BetterV: Controlled Verilog Generation with Discriminative Guidance

Zehua Pei,Hui-Ling Zhen,Mingxuan Yuan,Yu Huang,Bei Yu
2024-05-02
Abstract:Due to the growing complexity of modern Integrated Circuits (ICs), there is a need for automated circuit design methods. Recent years have seen rising research in hardware design language generation to facilitate the design process. In this work, we propose a Verilog generation framework, BetterV, which fine-tunes the large language models (LLMs) on processed domain-specific datasets and incorporates generative discriminators for guidance on particular design demands. The Verilog modules are collected, filtered and processed from internet to form a clean and abundant dataset. Instruct-tuning methods are specially designed to fine-tune the LLMs to understand the knowledge about Verilog.

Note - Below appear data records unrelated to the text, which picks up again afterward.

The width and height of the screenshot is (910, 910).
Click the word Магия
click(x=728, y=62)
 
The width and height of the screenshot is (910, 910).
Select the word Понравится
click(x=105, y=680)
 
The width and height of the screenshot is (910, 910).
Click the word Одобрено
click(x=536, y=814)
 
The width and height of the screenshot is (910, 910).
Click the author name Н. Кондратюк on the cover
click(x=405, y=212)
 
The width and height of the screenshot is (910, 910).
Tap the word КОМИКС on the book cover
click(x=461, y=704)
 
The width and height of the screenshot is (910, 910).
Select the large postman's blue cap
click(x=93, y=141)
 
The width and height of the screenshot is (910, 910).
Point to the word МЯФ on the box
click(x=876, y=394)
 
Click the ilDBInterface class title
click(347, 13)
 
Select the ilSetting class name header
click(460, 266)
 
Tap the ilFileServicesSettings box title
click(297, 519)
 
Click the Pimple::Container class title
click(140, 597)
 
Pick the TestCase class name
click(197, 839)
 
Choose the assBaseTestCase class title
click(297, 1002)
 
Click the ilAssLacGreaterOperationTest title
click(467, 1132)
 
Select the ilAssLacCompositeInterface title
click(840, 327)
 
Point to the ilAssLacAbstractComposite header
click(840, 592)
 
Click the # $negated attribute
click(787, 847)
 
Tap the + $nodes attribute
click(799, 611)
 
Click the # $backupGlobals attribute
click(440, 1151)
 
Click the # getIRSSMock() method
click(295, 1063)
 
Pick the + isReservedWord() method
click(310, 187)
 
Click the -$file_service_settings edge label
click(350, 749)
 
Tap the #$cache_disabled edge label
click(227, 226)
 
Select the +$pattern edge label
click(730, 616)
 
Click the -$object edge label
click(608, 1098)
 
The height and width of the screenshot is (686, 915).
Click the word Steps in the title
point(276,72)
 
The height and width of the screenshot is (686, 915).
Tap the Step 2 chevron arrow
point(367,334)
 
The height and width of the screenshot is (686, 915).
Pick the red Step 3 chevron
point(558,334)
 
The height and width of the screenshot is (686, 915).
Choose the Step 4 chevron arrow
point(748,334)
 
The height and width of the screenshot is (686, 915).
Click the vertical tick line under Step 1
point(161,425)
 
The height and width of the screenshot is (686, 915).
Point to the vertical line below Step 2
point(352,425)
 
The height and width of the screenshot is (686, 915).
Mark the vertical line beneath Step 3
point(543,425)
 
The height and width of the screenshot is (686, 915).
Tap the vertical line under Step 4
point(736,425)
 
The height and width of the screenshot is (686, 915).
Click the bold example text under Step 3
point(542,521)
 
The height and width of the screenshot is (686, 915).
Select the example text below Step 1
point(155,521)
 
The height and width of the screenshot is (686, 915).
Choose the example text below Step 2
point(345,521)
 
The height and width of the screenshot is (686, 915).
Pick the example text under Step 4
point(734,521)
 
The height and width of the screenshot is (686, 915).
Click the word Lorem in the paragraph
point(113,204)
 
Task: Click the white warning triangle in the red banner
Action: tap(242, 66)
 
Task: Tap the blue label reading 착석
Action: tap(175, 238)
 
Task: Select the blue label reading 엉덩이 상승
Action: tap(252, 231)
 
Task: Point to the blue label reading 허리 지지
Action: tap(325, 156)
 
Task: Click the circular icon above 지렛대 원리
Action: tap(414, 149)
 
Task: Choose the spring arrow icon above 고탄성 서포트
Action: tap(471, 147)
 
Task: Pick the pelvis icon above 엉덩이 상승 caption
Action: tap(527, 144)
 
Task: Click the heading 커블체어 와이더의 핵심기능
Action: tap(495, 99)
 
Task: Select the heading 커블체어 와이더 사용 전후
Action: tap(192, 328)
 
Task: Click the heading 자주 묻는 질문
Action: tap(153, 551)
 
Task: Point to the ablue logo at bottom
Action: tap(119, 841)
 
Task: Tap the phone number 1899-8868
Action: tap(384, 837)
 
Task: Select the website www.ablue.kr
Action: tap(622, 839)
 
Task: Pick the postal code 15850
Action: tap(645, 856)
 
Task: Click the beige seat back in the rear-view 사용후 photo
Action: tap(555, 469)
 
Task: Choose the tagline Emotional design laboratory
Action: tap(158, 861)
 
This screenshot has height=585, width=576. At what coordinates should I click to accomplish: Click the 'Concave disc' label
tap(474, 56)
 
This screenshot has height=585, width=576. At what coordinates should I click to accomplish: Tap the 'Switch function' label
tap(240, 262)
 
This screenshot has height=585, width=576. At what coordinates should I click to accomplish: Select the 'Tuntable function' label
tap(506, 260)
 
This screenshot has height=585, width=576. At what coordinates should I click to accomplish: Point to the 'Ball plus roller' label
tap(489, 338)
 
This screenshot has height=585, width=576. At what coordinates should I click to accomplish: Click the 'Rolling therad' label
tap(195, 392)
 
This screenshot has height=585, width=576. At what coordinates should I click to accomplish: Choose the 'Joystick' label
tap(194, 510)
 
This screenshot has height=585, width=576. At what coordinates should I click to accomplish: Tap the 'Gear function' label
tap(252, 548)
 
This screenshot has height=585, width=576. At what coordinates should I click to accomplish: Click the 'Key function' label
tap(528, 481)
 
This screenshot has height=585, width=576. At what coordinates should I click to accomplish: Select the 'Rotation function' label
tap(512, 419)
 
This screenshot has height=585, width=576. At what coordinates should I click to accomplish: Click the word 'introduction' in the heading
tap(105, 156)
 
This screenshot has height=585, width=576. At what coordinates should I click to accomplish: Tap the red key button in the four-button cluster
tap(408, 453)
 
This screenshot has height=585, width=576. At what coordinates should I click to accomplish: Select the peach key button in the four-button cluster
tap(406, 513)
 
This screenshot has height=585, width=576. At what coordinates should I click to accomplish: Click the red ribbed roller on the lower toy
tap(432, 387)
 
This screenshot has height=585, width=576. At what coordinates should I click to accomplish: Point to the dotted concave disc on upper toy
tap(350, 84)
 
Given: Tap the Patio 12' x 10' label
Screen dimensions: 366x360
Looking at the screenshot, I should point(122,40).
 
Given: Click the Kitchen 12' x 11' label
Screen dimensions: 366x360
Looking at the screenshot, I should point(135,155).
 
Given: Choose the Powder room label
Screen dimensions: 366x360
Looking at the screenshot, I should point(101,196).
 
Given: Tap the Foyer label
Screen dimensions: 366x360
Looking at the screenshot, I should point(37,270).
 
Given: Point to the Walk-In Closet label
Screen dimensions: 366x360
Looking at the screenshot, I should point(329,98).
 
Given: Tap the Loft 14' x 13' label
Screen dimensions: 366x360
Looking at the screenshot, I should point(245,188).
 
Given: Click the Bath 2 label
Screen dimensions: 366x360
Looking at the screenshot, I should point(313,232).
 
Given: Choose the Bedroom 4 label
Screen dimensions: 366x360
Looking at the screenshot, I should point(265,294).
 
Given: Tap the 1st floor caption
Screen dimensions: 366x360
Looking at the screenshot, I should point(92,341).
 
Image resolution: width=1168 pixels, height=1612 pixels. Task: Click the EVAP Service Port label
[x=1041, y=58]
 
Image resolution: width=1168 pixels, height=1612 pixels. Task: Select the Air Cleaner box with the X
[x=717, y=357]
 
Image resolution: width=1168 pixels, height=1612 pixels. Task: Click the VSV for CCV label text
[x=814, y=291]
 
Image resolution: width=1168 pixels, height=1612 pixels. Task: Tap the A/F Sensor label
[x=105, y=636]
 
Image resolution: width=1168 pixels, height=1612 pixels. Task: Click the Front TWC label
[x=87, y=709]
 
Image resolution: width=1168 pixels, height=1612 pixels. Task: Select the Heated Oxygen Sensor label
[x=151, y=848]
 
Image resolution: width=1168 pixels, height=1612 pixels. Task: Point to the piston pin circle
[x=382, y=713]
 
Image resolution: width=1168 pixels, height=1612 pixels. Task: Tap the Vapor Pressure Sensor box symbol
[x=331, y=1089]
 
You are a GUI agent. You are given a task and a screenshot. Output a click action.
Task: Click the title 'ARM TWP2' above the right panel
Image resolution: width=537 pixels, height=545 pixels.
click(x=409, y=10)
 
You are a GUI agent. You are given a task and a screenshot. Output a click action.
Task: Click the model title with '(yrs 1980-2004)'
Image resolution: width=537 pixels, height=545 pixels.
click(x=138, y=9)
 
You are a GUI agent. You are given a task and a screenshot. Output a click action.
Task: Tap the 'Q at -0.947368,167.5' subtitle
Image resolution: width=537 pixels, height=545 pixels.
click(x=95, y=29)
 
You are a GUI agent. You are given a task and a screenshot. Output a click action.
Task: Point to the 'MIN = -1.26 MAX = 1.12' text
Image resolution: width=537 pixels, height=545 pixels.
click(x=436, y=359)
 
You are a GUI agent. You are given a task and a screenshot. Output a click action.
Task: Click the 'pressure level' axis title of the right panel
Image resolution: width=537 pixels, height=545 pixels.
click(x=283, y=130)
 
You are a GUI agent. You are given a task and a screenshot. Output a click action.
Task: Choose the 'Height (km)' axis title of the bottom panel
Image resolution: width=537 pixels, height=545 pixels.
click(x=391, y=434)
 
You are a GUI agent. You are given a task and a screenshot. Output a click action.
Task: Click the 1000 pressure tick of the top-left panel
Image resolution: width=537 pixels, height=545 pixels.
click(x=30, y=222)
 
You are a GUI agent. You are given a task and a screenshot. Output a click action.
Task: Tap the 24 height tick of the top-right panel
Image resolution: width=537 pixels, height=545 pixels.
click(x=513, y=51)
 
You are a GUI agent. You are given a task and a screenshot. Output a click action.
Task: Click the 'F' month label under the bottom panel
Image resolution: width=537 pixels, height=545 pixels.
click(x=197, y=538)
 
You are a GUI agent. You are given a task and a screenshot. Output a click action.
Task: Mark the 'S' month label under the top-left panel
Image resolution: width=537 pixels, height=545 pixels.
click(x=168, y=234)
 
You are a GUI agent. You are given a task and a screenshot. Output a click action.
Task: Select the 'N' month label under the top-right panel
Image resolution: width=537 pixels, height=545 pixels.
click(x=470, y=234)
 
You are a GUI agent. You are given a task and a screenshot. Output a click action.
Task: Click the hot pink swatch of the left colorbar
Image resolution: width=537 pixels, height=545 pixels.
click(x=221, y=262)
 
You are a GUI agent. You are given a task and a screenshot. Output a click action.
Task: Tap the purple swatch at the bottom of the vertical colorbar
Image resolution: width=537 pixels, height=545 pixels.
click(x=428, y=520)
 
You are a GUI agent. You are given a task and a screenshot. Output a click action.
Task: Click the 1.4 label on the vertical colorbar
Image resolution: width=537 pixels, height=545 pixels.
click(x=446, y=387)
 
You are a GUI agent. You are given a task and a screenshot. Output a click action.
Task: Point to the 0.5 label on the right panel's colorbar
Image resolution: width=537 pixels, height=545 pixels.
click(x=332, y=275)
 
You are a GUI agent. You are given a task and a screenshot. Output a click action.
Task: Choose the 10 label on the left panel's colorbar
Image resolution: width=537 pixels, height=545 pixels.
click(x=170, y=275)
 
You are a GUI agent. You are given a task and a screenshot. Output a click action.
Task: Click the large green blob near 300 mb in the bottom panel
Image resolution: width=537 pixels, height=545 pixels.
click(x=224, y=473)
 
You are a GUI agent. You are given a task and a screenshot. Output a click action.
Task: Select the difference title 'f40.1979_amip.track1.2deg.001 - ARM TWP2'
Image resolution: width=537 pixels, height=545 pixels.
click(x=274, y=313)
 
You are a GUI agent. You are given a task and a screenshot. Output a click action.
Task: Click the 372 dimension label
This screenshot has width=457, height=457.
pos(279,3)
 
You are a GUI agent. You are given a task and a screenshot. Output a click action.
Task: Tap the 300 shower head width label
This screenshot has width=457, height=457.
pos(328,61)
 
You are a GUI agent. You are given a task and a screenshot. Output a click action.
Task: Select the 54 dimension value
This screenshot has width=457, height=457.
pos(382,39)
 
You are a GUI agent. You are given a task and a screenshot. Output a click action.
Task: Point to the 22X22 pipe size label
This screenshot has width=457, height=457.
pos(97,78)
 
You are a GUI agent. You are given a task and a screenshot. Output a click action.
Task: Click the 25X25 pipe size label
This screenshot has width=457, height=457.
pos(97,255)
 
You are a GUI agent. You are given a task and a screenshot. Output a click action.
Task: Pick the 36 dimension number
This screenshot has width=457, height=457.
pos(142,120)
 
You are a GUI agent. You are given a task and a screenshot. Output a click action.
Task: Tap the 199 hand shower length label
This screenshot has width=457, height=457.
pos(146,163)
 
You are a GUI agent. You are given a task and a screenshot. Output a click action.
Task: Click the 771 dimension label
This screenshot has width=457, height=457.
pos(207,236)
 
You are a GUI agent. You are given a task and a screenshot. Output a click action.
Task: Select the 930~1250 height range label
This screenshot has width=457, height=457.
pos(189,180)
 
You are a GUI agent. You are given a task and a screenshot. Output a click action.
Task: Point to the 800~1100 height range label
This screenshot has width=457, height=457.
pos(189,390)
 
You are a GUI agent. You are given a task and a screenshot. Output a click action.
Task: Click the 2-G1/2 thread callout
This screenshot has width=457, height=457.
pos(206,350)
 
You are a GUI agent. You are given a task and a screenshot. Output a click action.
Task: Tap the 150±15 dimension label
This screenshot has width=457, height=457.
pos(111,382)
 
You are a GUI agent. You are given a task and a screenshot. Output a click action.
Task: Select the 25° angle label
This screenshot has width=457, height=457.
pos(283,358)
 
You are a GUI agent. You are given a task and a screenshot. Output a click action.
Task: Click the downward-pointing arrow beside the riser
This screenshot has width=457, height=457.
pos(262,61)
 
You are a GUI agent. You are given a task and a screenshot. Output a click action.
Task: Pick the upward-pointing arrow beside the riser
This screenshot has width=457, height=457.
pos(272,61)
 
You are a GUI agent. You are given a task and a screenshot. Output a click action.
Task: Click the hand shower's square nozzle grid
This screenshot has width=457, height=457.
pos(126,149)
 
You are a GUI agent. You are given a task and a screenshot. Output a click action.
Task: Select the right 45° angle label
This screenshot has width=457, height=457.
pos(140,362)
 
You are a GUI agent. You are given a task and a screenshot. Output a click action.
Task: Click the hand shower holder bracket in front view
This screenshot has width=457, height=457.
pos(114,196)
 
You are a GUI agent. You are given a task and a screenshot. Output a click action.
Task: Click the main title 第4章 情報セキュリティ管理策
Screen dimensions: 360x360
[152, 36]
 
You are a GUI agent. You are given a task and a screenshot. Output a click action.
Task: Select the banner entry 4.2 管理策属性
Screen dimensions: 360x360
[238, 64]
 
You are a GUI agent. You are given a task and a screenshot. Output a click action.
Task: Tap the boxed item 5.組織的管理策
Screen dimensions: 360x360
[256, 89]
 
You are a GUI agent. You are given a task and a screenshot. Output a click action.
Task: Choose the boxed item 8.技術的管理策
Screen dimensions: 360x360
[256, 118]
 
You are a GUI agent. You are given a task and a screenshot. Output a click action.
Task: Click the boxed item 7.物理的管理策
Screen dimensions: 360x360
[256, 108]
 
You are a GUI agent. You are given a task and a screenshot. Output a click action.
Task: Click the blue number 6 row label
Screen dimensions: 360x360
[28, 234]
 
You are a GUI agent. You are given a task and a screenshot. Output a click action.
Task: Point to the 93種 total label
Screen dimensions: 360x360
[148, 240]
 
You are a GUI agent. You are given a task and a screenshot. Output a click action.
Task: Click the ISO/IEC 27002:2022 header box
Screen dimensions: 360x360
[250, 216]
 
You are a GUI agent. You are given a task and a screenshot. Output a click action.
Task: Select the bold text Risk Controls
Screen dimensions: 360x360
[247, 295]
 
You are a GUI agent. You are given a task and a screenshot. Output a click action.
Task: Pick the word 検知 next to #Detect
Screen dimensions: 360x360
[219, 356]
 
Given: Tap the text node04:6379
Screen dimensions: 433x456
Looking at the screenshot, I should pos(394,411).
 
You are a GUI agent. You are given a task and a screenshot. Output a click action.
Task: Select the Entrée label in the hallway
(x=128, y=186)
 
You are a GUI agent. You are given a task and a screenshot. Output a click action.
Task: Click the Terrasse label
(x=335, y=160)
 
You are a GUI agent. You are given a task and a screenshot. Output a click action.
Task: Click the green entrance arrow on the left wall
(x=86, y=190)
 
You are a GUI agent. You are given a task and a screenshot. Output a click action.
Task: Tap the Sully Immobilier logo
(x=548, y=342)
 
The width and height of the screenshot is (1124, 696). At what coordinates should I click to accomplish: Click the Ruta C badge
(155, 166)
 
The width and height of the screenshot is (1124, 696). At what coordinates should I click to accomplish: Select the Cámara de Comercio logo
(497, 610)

Furthermore, data are augmented to enrich the training set and also used to train a generative discriminator on particular downstream task, which leads a guidance for the LLMs to optimize the Verilog implementation. BetterV has the ability to generate syntactically and functionally correct Verilog, which can outperform GPT-4 on the VerilogEval benchmark. With the help of task-specific generative discriminator, BetterV can achieve remarkable improvement on various electronic design automation (EDA) downstream tasks, including the netlist node reduction for synthesis and verification runtime reduction with Boolean Satisfiability (SAT) solving.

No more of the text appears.